## [CONSIGNE 1]
Actualisez le texte fourni entre "La pureté d’une" et "des accents sadiens.", bornes comprises, en y remplaçant "romans" par "livres".
## [CONSIGNE 2]
D'après le texte sur le film Passion simple, les affirmations suivantes sont-elles exactes ? Répondez par oui ou par non, en citant les mots du texte qui tranchent.
(a) Danielle Arbid a réalisé Peur de rien.
(b) La réalisatrice trouve plus facile de tourner une conversation dans un café qu'une scène de sexe.
(c) Le roman d'Annie Ernaux a été publié il y a trois décennies.

## [TEXTE FOURNI]
====================

La cinéaste Danielle Arbid a choisi Lætitia Dosch pour incarner au grand écran l’héroïne incandescente d’un roman qu’Annie Ernaux a publié il y a trois décennies. Les deux femmes ont partagé une belle communauté d’esprit pour raconter Passion simple, un film dont le récit est orchestré autour d’une liaison charnelle et épidermique.

Danielle Arbid (Un homme perdu, Peur de rien) avait depuis longtemps l’envie de raconter une histoire d’amour au cinéma. Il se trouve que des producteurs, estimant que la cinéaste savait magnifiquement filmer les scènes plus charnelles, lui ont proposé la réalisation d’un long métrage au cœur duquel se trouverait une liaison passionnée entre deux êtres.

« J’aime beaucoup réaliser des scènes de sexe, lance d’entrée de jeu la réalisatrice au cours d’un entretien en visioconférence accordé à La Presse. À mes yeux, c’est comme de la sculpture, de la danse, de la peinture impressionniste, du désir, c’est tout ça à la fois. J’ai plus de difficulté à tourner une scène entre deux personnes qui se parlent dans un café ! »

La pureté d’une histoire d’amour

La réalisatrice a cherché une histoire à raconter en lisant des romans où il y a de l’amour et du sexe. Étonnamment, ils se font plutôt rares. Ou l’amour y est évoqué de façon désincarnée (« c’est comme si les gens ne baisaient pas ! », dit-elle) ou, au contraire, on tombe dans les œuvres où le sexe y est décrit dans toute sa lubricité avec, très souvent, des accents sadiens.

====================

## [DONNÉES ENREGISTRÉES]
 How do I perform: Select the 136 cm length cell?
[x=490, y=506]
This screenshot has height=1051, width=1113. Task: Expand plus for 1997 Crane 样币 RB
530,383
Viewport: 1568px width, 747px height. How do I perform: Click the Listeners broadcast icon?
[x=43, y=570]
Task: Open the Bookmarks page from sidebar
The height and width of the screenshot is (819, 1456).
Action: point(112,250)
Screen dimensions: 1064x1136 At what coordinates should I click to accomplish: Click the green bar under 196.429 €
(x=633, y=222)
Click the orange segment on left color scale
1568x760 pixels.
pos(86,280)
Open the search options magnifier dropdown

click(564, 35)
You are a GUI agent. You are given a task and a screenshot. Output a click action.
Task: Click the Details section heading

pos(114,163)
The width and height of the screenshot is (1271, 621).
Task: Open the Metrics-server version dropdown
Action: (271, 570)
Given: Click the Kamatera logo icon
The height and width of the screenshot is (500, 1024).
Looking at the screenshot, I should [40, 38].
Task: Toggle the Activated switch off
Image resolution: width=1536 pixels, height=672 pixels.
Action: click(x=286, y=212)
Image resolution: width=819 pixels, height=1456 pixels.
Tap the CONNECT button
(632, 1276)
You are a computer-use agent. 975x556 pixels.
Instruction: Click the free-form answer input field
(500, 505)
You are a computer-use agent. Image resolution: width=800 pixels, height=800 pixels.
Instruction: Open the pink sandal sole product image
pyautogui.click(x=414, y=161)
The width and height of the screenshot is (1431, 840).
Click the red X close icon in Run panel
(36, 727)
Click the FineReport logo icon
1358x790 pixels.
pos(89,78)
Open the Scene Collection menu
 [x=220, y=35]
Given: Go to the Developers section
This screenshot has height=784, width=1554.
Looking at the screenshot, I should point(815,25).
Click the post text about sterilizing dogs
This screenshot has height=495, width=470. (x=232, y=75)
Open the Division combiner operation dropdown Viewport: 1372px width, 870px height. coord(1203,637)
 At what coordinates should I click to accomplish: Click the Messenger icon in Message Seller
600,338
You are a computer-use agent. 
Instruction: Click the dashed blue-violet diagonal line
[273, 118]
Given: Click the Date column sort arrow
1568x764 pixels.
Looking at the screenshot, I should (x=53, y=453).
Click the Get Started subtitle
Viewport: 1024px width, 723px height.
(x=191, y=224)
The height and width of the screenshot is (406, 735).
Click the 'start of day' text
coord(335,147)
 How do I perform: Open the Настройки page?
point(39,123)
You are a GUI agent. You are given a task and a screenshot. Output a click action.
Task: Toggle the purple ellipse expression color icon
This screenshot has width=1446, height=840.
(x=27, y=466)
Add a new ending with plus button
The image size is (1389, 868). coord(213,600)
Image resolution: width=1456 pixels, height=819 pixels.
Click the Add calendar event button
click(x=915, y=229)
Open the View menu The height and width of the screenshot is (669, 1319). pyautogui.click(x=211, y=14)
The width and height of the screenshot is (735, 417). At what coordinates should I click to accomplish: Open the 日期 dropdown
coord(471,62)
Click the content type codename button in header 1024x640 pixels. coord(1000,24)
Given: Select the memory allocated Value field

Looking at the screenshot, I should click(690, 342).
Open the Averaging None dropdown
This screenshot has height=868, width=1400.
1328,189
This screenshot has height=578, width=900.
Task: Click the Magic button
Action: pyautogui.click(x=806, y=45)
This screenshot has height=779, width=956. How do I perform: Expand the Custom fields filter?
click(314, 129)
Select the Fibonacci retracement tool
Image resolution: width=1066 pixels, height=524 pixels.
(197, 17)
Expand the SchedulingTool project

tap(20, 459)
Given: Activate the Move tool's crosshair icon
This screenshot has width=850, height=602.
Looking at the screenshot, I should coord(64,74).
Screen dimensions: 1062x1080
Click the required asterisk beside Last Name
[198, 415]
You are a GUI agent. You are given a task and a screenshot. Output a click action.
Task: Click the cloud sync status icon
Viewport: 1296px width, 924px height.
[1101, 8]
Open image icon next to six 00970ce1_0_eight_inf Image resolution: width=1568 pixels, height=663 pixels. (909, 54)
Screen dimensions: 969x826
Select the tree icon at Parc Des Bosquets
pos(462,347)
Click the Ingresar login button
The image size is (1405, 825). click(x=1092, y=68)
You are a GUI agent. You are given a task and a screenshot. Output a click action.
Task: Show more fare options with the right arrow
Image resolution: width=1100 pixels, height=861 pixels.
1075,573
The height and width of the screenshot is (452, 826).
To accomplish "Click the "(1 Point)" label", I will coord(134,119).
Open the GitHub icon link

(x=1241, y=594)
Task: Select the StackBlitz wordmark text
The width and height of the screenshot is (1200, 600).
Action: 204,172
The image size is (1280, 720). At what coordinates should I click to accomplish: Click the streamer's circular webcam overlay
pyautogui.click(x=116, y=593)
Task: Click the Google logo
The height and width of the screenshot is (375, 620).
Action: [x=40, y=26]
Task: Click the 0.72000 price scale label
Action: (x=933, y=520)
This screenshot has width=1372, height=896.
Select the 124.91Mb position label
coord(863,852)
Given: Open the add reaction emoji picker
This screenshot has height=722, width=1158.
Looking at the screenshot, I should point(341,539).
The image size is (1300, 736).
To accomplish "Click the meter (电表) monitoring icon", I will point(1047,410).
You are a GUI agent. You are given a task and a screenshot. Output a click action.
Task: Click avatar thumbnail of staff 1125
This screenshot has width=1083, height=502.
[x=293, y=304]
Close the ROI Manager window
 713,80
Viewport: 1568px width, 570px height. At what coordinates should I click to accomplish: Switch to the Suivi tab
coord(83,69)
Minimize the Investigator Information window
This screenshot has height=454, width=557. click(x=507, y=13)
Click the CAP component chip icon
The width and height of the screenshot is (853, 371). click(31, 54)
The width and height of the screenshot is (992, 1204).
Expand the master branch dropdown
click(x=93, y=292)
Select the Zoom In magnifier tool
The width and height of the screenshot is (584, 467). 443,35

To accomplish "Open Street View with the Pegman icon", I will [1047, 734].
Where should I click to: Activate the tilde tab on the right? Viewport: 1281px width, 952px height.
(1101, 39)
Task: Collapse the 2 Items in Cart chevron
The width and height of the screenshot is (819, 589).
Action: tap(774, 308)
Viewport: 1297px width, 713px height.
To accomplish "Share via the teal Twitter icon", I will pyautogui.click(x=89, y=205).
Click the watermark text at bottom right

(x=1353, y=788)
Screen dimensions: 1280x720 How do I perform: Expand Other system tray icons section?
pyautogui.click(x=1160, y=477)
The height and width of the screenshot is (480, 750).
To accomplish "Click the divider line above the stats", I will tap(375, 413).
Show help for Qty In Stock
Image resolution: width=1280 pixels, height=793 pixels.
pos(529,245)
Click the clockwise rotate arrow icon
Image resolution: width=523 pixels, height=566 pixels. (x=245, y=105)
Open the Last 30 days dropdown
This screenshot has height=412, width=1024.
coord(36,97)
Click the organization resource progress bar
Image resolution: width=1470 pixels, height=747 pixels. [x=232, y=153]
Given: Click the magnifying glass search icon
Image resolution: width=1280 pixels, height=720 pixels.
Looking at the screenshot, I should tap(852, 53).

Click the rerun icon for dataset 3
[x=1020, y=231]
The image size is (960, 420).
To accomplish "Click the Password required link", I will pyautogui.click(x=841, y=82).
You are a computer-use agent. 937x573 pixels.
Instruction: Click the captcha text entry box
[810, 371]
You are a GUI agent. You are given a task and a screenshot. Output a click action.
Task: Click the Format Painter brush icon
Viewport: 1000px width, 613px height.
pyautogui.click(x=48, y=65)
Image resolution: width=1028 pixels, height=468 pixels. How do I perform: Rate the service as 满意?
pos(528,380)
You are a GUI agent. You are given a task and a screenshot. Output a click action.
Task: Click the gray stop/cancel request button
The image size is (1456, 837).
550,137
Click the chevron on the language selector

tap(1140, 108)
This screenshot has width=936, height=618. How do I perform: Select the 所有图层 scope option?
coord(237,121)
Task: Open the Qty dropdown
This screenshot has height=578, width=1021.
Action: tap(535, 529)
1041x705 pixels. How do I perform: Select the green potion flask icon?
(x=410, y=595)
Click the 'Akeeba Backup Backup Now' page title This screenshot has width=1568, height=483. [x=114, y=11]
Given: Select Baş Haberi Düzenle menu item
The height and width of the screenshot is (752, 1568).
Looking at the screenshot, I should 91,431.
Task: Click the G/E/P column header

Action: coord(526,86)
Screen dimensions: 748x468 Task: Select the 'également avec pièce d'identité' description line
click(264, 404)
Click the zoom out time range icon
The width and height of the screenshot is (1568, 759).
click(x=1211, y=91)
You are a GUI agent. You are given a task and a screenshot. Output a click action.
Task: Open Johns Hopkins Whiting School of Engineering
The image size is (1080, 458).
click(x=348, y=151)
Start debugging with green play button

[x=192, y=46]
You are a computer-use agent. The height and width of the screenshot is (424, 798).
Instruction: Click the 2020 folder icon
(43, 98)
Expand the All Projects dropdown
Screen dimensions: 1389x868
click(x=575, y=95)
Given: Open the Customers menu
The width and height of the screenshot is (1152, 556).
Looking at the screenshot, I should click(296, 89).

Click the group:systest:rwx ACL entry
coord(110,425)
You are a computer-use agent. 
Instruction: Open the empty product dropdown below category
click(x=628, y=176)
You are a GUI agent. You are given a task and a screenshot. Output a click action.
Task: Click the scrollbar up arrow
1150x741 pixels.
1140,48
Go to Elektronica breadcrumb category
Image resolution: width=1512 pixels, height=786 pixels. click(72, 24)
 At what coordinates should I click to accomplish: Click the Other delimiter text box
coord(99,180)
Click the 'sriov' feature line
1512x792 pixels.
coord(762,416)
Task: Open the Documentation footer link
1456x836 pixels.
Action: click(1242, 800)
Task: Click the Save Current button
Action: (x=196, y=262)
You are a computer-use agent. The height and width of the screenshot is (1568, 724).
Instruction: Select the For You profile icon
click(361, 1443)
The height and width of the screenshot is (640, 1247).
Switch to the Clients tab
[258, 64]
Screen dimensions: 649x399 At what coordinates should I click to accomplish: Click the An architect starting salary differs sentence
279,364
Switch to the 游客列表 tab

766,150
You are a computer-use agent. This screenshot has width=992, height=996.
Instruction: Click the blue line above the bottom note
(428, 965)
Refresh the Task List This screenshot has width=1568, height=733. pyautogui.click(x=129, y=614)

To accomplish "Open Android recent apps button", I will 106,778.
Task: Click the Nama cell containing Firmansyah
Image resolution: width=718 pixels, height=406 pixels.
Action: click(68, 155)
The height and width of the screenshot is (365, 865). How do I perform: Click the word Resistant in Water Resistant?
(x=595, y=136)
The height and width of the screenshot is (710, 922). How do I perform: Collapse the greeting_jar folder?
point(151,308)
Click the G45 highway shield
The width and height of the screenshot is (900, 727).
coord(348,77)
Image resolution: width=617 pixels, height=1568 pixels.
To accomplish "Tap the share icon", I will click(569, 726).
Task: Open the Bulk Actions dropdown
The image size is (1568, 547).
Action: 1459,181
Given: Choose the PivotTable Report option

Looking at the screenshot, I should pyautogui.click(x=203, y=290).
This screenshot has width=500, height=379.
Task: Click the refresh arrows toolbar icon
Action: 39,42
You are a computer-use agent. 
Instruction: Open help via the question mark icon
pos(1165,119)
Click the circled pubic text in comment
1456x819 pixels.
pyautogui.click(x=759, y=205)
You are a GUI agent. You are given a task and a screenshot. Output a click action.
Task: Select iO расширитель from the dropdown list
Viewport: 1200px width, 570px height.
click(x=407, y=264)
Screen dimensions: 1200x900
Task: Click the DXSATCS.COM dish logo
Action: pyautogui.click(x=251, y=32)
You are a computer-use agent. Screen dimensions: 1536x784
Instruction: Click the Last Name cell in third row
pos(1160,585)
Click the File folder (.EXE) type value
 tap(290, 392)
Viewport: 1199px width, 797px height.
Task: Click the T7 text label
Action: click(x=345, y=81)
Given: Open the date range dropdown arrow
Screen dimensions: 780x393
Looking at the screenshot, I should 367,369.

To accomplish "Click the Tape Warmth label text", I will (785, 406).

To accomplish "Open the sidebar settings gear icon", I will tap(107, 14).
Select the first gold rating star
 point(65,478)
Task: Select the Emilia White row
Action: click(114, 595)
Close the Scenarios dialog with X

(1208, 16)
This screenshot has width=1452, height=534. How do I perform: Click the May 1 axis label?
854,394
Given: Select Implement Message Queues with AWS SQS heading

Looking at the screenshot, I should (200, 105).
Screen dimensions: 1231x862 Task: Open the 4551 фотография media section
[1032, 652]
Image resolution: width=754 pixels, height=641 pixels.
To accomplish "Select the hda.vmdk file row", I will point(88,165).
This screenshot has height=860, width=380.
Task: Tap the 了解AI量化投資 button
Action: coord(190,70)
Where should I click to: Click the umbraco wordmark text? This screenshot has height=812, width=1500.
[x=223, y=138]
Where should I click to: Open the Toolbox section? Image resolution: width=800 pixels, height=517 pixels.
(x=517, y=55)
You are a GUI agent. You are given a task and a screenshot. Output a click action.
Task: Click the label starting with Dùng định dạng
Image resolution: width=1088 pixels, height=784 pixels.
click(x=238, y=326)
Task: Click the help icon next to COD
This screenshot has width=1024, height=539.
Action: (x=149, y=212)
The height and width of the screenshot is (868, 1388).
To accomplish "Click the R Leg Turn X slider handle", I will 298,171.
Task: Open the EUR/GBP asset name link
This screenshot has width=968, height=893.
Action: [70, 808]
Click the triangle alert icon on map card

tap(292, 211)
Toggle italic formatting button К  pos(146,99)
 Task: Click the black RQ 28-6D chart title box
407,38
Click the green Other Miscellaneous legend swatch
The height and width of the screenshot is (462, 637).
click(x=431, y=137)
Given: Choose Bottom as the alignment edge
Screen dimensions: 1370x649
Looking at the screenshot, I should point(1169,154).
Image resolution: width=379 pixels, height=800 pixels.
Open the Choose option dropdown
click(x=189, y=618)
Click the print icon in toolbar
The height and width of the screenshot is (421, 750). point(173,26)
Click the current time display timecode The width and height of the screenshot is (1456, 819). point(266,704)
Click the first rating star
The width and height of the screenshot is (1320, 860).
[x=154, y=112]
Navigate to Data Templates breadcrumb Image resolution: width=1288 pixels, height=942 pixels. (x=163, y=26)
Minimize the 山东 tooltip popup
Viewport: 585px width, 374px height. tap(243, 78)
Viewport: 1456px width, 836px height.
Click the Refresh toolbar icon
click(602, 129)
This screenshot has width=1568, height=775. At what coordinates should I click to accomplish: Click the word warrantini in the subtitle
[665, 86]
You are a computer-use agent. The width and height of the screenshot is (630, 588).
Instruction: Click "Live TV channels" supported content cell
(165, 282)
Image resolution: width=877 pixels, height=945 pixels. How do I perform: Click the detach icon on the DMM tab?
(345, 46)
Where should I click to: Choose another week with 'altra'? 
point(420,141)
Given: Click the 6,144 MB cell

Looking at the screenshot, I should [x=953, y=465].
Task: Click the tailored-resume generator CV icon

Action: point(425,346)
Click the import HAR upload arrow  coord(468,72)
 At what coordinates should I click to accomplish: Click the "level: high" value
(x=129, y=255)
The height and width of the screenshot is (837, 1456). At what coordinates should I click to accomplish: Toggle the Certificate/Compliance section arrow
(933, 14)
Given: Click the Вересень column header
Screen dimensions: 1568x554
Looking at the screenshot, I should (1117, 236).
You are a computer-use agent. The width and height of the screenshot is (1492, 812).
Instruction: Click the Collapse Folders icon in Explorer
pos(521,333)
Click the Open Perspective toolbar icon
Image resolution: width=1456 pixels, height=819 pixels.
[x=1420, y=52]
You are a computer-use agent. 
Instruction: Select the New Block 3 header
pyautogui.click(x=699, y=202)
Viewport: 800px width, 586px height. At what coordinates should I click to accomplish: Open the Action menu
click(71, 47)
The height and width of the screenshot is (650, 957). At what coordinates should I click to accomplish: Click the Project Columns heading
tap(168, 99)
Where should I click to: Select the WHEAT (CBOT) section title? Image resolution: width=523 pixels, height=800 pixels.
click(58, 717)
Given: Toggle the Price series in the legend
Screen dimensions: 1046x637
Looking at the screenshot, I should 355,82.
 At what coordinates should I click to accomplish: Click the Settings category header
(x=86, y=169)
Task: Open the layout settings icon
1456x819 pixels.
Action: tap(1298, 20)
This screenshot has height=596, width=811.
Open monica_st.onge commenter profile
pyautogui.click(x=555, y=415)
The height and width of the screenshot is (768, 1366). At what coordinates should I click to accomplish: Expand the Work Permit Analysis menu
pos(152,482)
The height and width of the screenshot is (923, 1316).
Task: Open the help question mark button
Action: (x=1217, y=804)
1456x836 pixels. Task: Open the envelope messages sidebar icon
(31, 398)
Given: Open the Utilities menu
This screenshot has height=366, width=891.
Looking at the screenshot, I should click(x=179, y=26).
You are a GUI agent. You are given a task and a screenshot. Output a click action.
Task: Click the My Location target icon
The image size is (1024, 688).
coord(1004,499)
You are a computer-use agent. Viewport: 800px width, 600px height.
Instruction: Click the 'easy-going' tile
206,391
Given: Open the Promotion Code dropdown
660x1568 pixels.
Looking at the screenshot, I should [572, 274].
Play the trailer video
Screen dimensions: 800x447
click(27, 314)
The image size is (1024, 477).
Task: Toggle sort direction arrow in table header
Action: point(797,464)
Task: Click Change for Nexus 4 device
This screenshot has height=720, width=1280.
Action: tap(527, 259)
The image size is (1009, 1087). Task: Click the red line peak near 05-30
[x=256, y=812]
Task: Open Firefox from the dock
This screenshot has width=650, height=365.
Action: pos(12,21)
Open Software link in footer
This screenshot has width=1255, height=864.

====================

## [RÉPONSE ATTENDUE 1]
La pureté d’une histoire d’amour

La réalisatrice a cherché une histoire à raconter en lisant des livres où il y a de l’amour et du sexe. Étonnamment, ils se font plutôt rares. Ou l’amour y est évoqué de façon désincarnée (« c’est comme si les gens ne baisaient pas ! », dit-elle) ou, au contraire, on tombe dans les œuvres où le sexe y est décrit dans toute sa lubricité avec, très souvent, des accents sadiens.

## [RÉPONSE ATTENDUE 2]
(a) Oui : « Danielle Arbid (Un homme perdu, Peur de rien) ».
(b) Non : « J’ai plus de difficulté à tourner une scène entre deux personnes qui se parlent dans un café ! »
(c) Oui : « un roman qu’Annie Ernaux a publié il y a trois décennies ».